> **EXERCISE TASK 1**: From the sensAI changelog, extract the passage from "Latest version: v1.4.0" to "truth data accordingly.".
> **EXERCISE TASK 2**: In the sensAI changelog, what XGBoost version serves as the lower bound for the `xgboost` extra on PyPI?
> **EXERCISE TASK 3**: Write what comes next in the sensAI changelog, picking up after its final sentence.

> **QUOTED PASSAGE**:

....

Sensai

Latest version: v1.4.0

Safety actively analyzes 714919 Python packages for vulnerabilities to keep your Python projects secure.

Page 1 of 2

1.4.0

Improvements/Changes

* `evaluation`: For cases where the model projects the input data to a subset of rows,
the evaluator now projects the ground truth data accordingly.
* `util`:
* `util.deprecation`: Annotations of class init functions now report the respective class as being deprecated
* `util.plot`: Add method `Plot.show` for convenience
* `util.string`:
* `pretty_string_repr` (and `ToStringMixin.pprint` and `.pprints`):
Handle content in curly braces, i.e. dictionaries, treating them like an object with content indented if it is too long
* `to_string` (and `ToStringMixin`):
for objects of type `str`, return a quoted string (as returned by `repr`) to avoid strings with line breaks distracting the output
* `util.helper`: Add `flatten_dict` to flatten a dictionary into a single-level dictionary with keys as dot-separated paths
* `util.tensorboard`: New module with utilities for loading/comparing series data from tensorboard logs
* `util.git`: New module with function `git_status` for retrieving the status of a git repository (which can be useful for logging)

1.3.0

Improvements/Changes

* `vector_model`:
* Add option to provide sample `weights` when training a `VectorModel`, adjusting all subclasses accordingly. Models that do not support weighting will log a warning if weights are specified.
* Remove unnecessary intermediate base class `VectorModelFittableBase`
* Add helper function `get_predicted_var_name`
* Add extra `xgboost` on PyPI. sensAI supports a wide range of XGBoost versions (dating back to 2020),
but with the extra, we opted to use 1.7 as a lower bound, as compatibility with this version
is well-tested.
* `util`:
* `util.version`: Add methods `Version.is_at_most` and `Version.is_equal`
* `util.logging`:
* `add_memory_logger` now returns the logger instance, which can be queried to retrieve the log (see breaking change below)
* Add class `MemoryLoggerContext`, which be used in conjunction with Python's `with` statement to record logs
* Allow to control 'append' mode in `add_file_logger` and `FileLoggerContext`
* `util.pickle`:
* Add class `PersistableObject` as a marker for classes that can be persisted via pickle.
This is useful for classes which initially have no state but may have state in the future.
Note that if a stateless class is unpickled, it will not call `__setstate__` upon unpickling, thus making it impossible to add
required state if it has been refactored to have state.

....

> **STORED DATA**:
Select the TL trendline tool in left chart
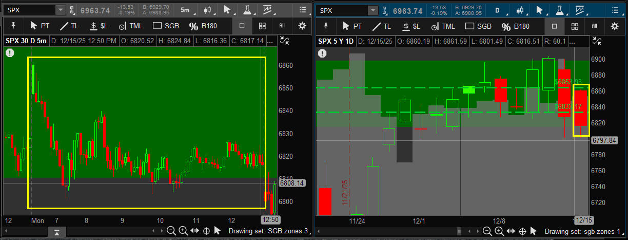click(x=71, y=26)
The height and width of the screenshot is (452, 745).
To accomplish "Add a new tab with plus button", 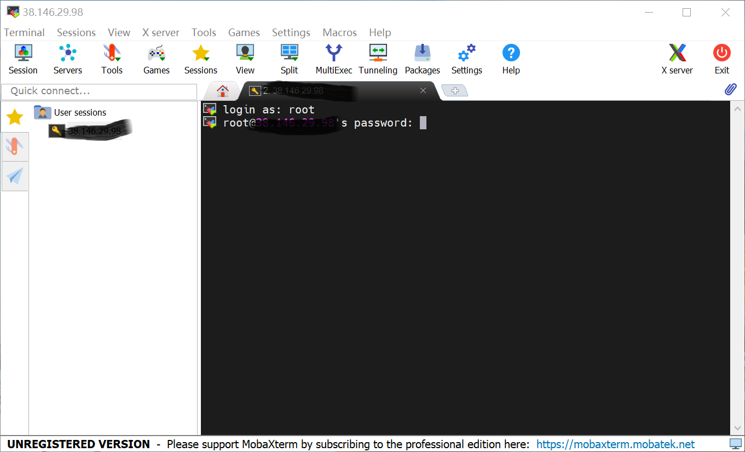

....

> **WRITTEN ANSWER 1**:
Latest version: v1.4.0

Safety actively analyzes 714919 Python packages for vulnerabilities to keep your Python projects secure.

Page 1 of 2

1.4.0

Improvements/Changes

* `evaluation`: For cases where the model projects the input data to a subset of rows,
the evaluator now projects the ground truth data accordingly.

> **WRITTEN ANSWER 2**: Version 1.7.

> **WRITTEN ANSWER 3**:
* `setstate`: Allow `renamed_properties` parameter to alternatively accept a tuple providing the new name and a function computing the new value
* `util.cache`: Add class `LRUCache` as a simple least-recently-used (LRU) cache implementation implementing the `KeyValueCache` interface
* `util.io`:
* Add util functions for path creation: `create_path`, `create_dir_path`, `create_file_path`
* `util.pandas`:
* Add `SeriesInterpolation` abstraction for the interpolation of `pd.Series` objects
* Method `interpolate_all_with_combined_index` allows to bring multiple series into a common index, filling in missing values
in each series via interpolation
* Implementation `SeriesInterpolationRepeatPreceding` (to fill gaps by repeating the last value)
* Implementation `SeriesInterpolationLinearIndex` (to interpolate linearly based on an index)
* Add function `average_series` to compute the average of multiple series based on interpolation
* Add function `query_data_frame` to support SQL-like queries via `duckdb` (see changes pertaining to `ResultSet`)
* `util.plot`:
* Add `AverageSeriesLinePlot`
* `ScatterPlot`: add option `add_diagonal`
* `util.helper`:
* Add function `contains_any`
* `evaluation`:
* Introduce `ResultSet` to support interactive querying and analysis of prediction results
* Specialised for regression via `RegressionResultSet`; can be created from a `VectorRegressionModelEvaluationData` object via new method `create_result_set`
* Supports filtering based on `duckdb` using SQL queries (optional dependency; tested with v0.10.1)
* Support weighted data points ...
* in `RegressionEvalStats` (including the heat map plot generation)
* in all applicable `RegressionMetric` subclasses (to support this, implementations were partly switched to sklearn-based implementations which already support weighting).
* in `RegressionEvalStatsPlotHeatmapGroundTruthPredictions`
* but NOT yet for classification evaluation.
* `EvaluationResultCollector`: Add method `is_plot_creation_enabled`
* `VectorRegressionModelEvaluationData`: Add methods `create_result_set` and `to_data_frame`
* `data`:
* `InputOutputData`:
* Add method `to_data_frame` and alias `to_df`
* Add module `data.dataset` containing sample datasets (mainly for demonstration purposes)
* Add abstraction `DataPointWeighting`, reifying the data point weighting process (which is now supported in `VectorModel`; see above)
* Add specialisation `DataPointWeightingRegressionTargetIntervalTotalWeight` (which allows to apply a total weight to intervals in the regression target's range, distributing the weight of data points in respective intervals accordingly)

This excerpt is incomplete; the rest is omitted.